CONVEGNO MISSIONARIO - Padre Giulio Albanese: le sfide della missione oggi

domenica, 5 ottobre 2025 missione   evangelizzazione   dicastero per l'evangelizzazione  

di padre Giulio Albanese MCCJ*

Pubblichiamo l’intervento pronunciato da padre Giulio Albanese, missionario comboniano, attuale Direttore dell’ufficio per le comunicazioni sociali e dell’Ufficio per la cooperazione missionaria del Vicariato di Roma, in occasione del Convegno Internazionale Missionario “La Missio ad Gentes oggi: verso nuovi orizzonti”.
Promosso dal Dicastero per l’Evangelizzazione (Sezione per la prima evangelizzazione e le nuove Chiese particolari) e dalle Pontificie Opere Missionarie, il Convegno si è svolto nel pomeriggio di sabato 4 ottobre presso l’Aula Magna Pontificia Università Urbaniana, nella cornice del Giubileo del Mondo missionario e dei Migranti

Roma (Agenzia Fides) - Fare discernimento alla luce della Tradizione della Chiesa non significa solo cogliere la linea di demarcazione tra ciò che è buono e ciò che è cattivo. Vuol dire soprattutto riconoscere da quale parte vogliamo stare.

Noi viviamo in una società planetaria segnata da un evidente disordine a tutte le latitudini. La crisi russo-ucraina, quanto sta avvenendo in Palestina, in Terra Santa, per non parlare di ciò che avviene più a meridione, e penso alla crisi sudanese, di cui la stampa internazionale parla pochissimo. E si tratta della prima emergenza umanitaria a livello mondiale. Pensate che su una popolazione di 50 milioni di abitanti, 25 sono profughi. Una quota rilevante è sfollata, il resto sono rifugiati che hanno trovato riparo nei Paesi limitrofi.

• [Estratto dei dati]:

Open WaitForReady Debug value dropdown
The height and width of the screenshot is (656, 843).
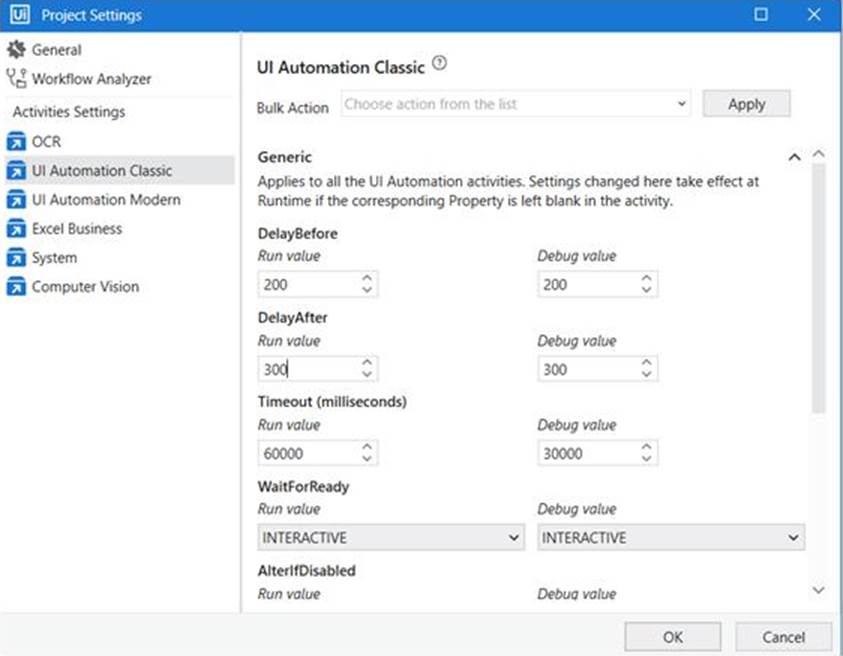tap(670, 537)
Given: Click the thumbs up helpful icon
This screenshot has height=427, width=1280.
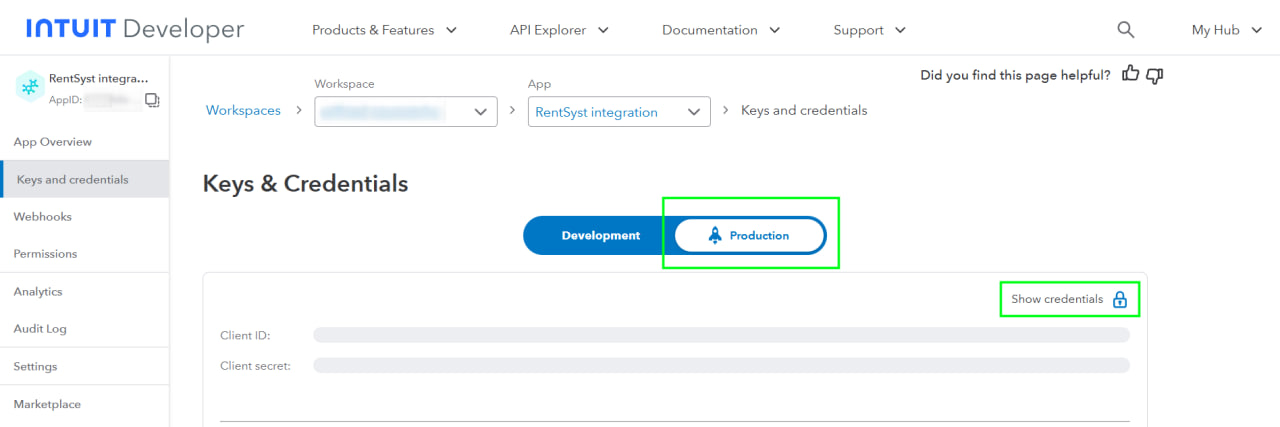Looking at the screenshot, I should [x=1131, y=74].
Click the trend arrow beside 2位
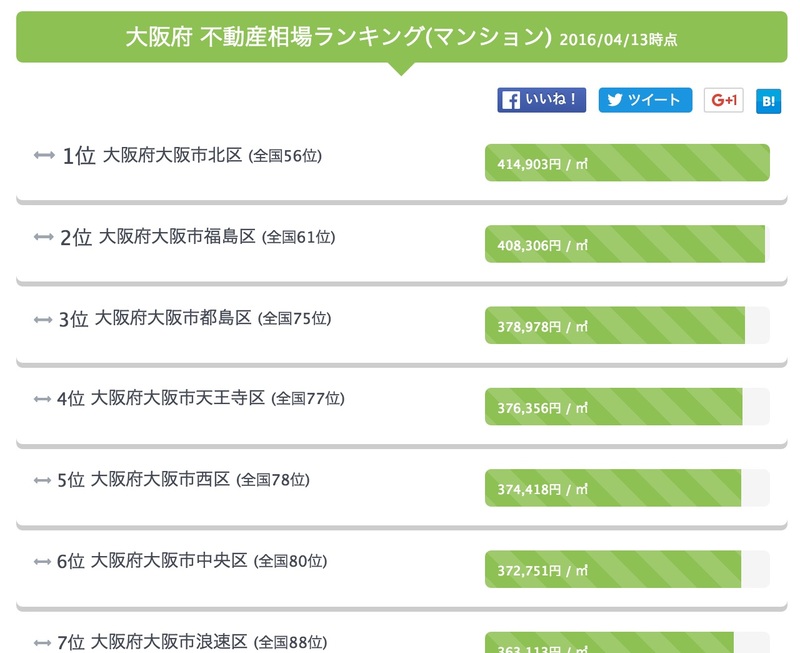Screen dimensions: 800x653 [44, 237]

* * *

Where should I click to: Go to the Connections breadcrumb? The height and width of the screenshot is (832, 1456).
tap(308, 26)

...

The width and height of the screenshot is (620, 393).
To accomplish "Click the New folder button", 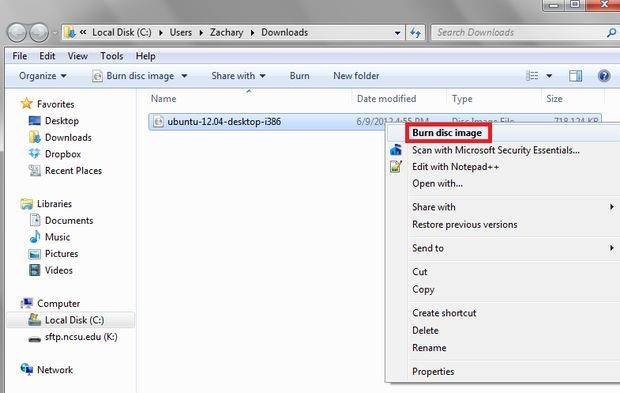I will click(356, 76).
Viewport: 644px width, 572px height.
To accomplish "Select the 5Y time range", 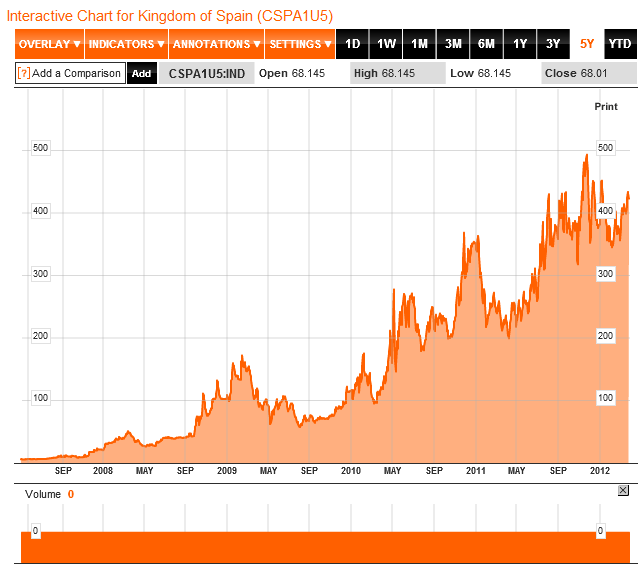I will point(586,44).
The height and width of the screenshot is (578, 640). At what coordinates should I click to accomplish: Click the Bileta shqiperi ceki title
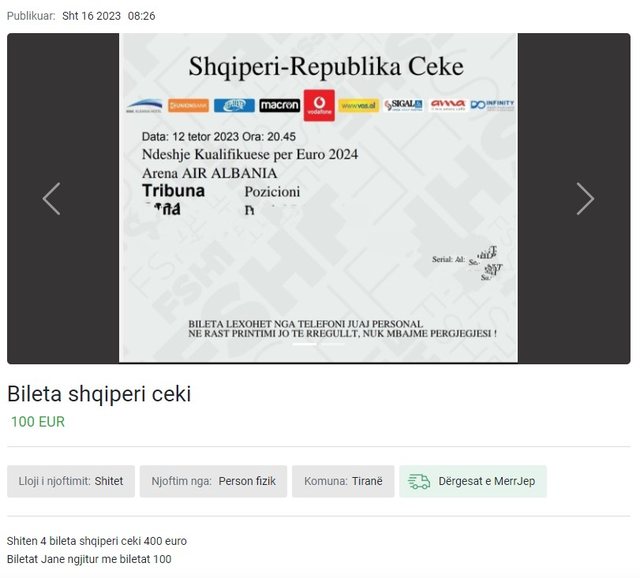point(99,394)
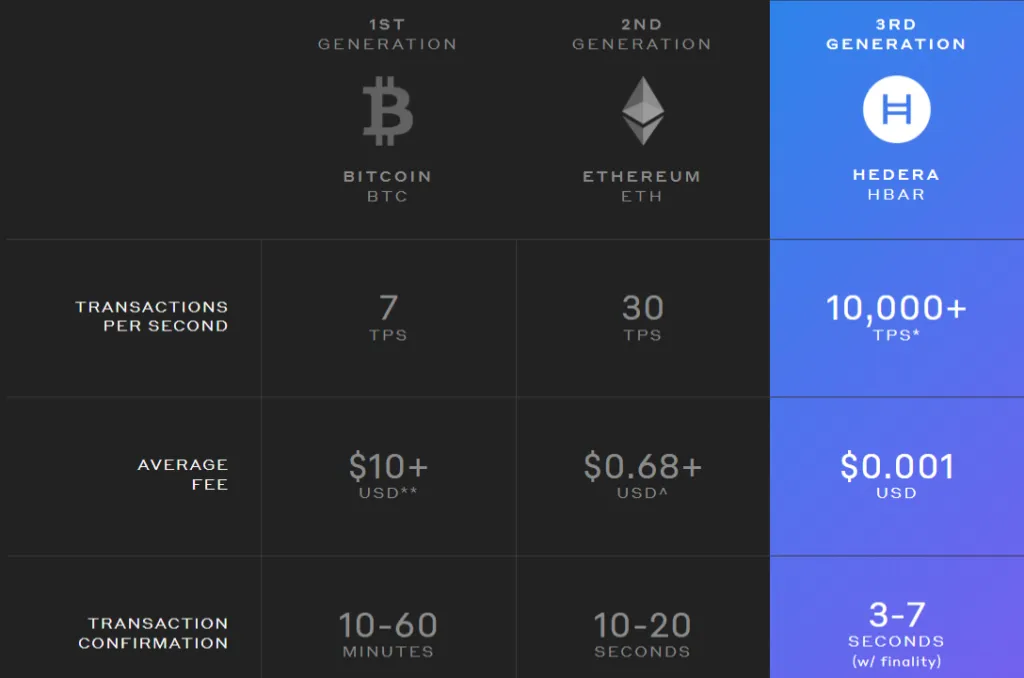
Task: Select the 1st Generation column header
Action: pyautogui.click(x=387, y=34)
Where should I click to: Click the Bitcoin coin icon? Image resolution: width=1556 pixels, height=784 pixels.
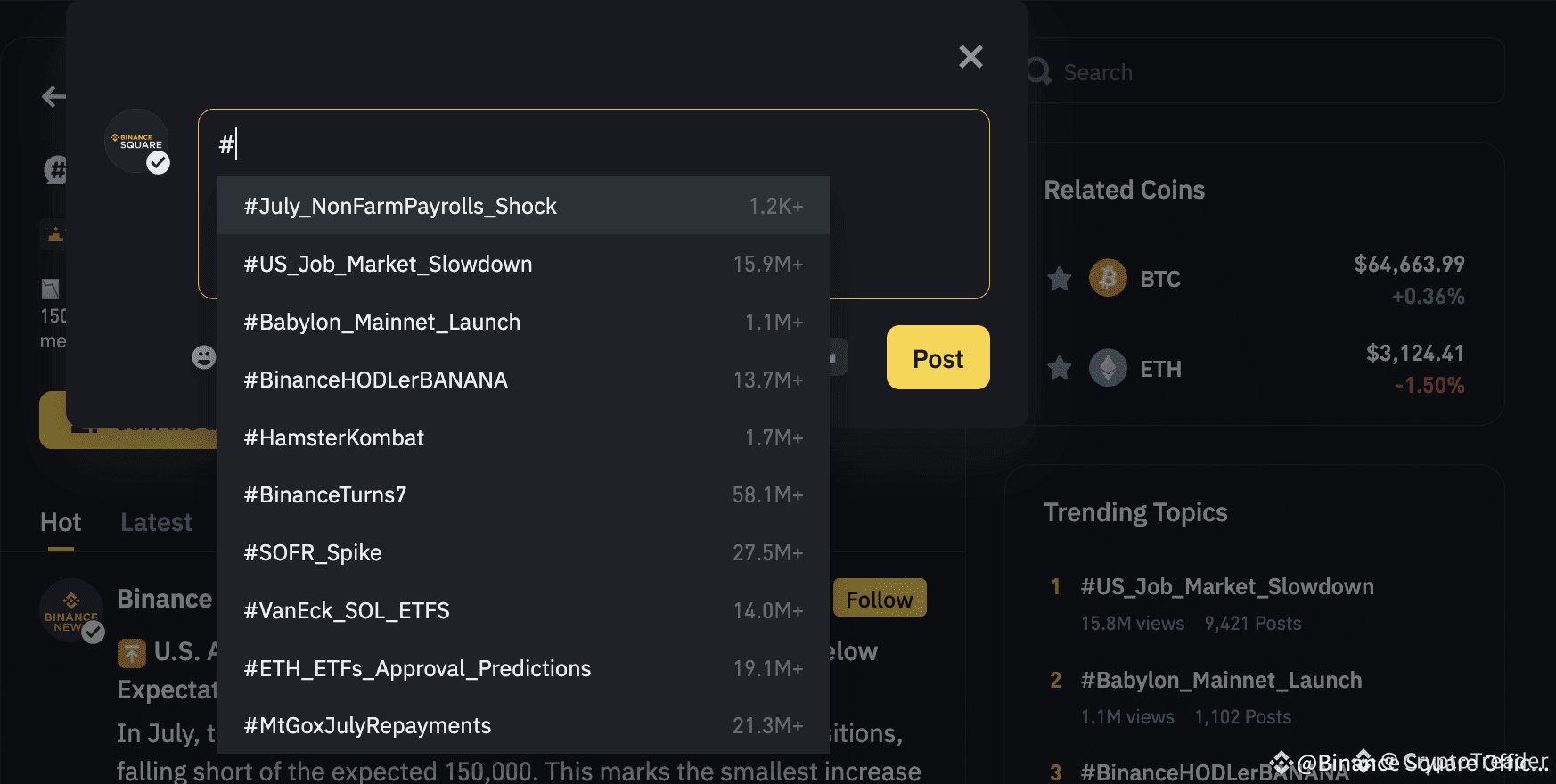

• [Compito assegnato A]:
Rispondi alle seguenti domande sul brano di partenza:
(i) Quando e dove si è svolto il Convegno?
(ii) Quali enti lo hanno promosso?
(iii) Quale crisi viene indicata come la prima emergenza umanitaria a livello mondiale?
• [Compito assegnato B]: Aggiorna il passo del brano di partenza che si apre con le parole "Noi viviamo in" e si chiude dopo "nei Paesi limitrofi.", mettendo "poco" al posto di "pochissimo".

• [Risultato completo A]:
(i) Nel pomeriggio di sabato 4 ottobre, presso l'Aula Magna Pontificia Università Urbaniana.
(ii) Il Dicastero per l'Evangelizzazione (Sezione per la prima evangelizzazione e le nuove Chiese particolari) e le Pontificie Opere Missionarie.
(iii) La crisi sudanese.

• [Risultato completo B]:
Noi viviamo in una società planetaria segnata da un evidente disordine a tutte le latitudini. La crisi russo-ucraina, quanto sta avvenendo in Palestina, in Terra Santa, per non parlare di ciò che avviene più a meridione, e penso alla crisi sudanese, di cui la stampa internazionale parla poco. E si tratta della prima emergenza umanitaria a livello mondiale. Pensate che su una popolazione di 50 milioni di abitanti, 25 sono profughi. Una quota rilevante è sfollata, il resto sono rifugiati che hanno trovato riparo nei Paesi limitrofi.